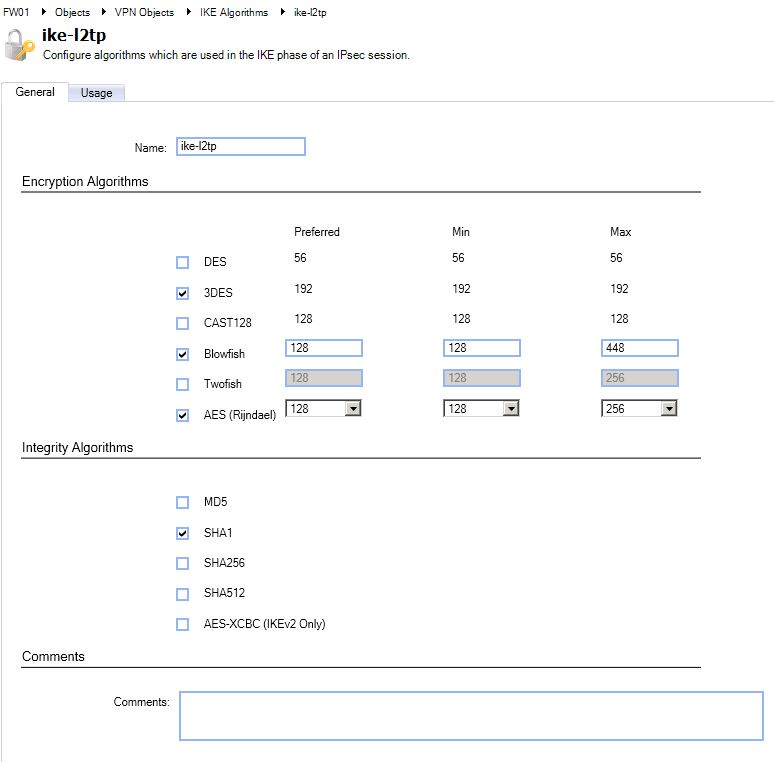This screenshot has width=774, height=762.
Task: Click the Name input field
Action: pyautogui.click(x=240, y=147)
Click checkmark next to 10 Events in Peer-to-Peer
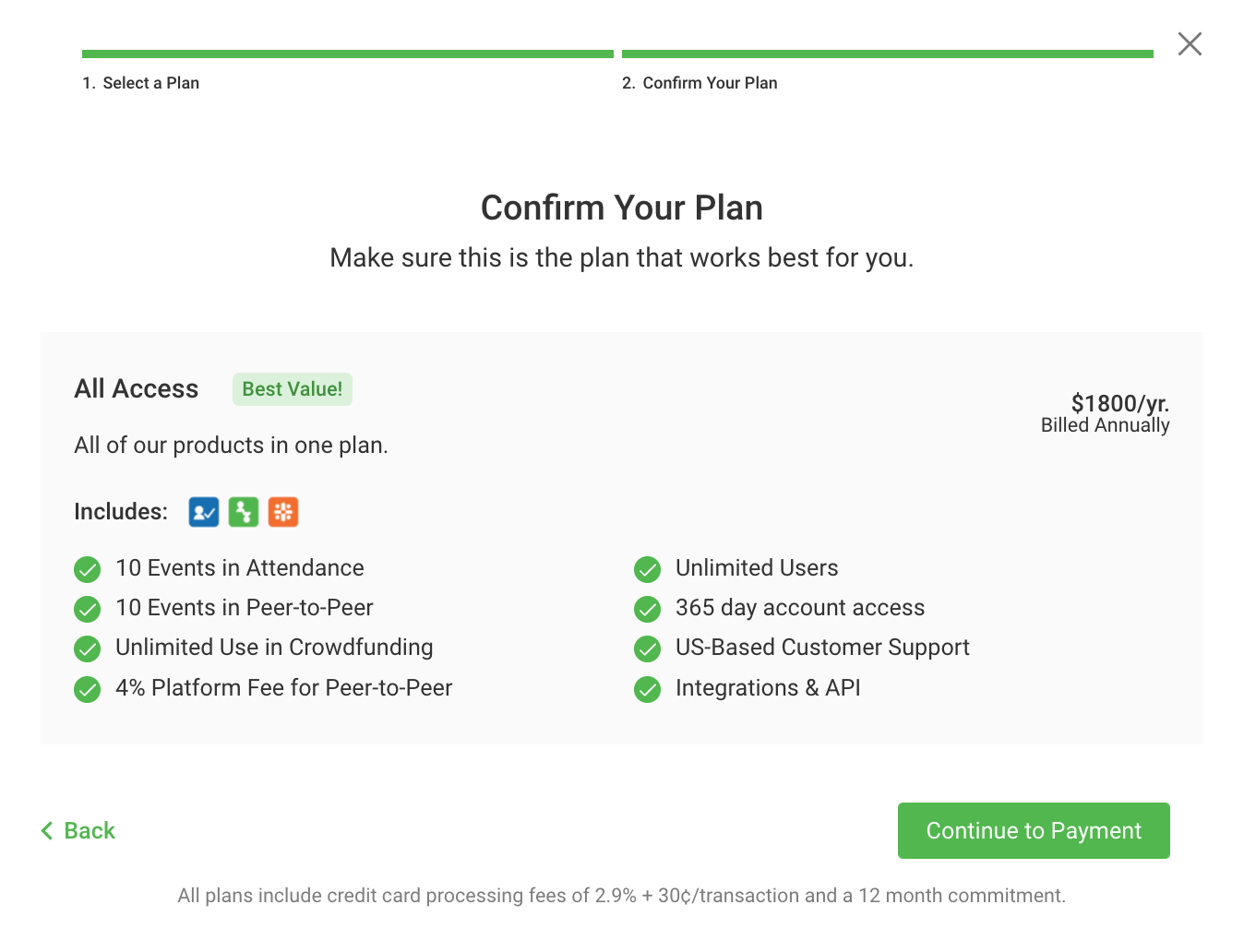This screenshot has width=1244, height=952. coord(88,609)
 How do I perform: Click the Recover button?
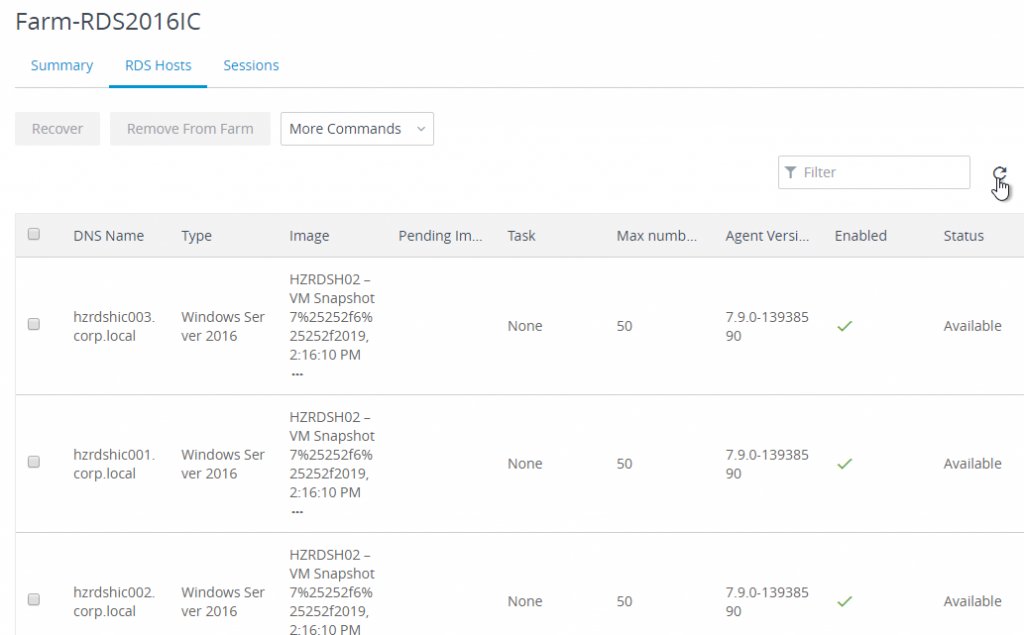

__DESCRIPTION OF THE TASK__. Begin with the line that contains "Click checkmark next" and repeat every line through the end of the data, exactly and only those lines, leaving out the pictures.

__FINAL ANSWER__.
Click checkmark next to 10 Events in Peer-to-Peer
This screenshot has width=1244, height=952. coord(88,609)
 How do I perform: Click the Recover button?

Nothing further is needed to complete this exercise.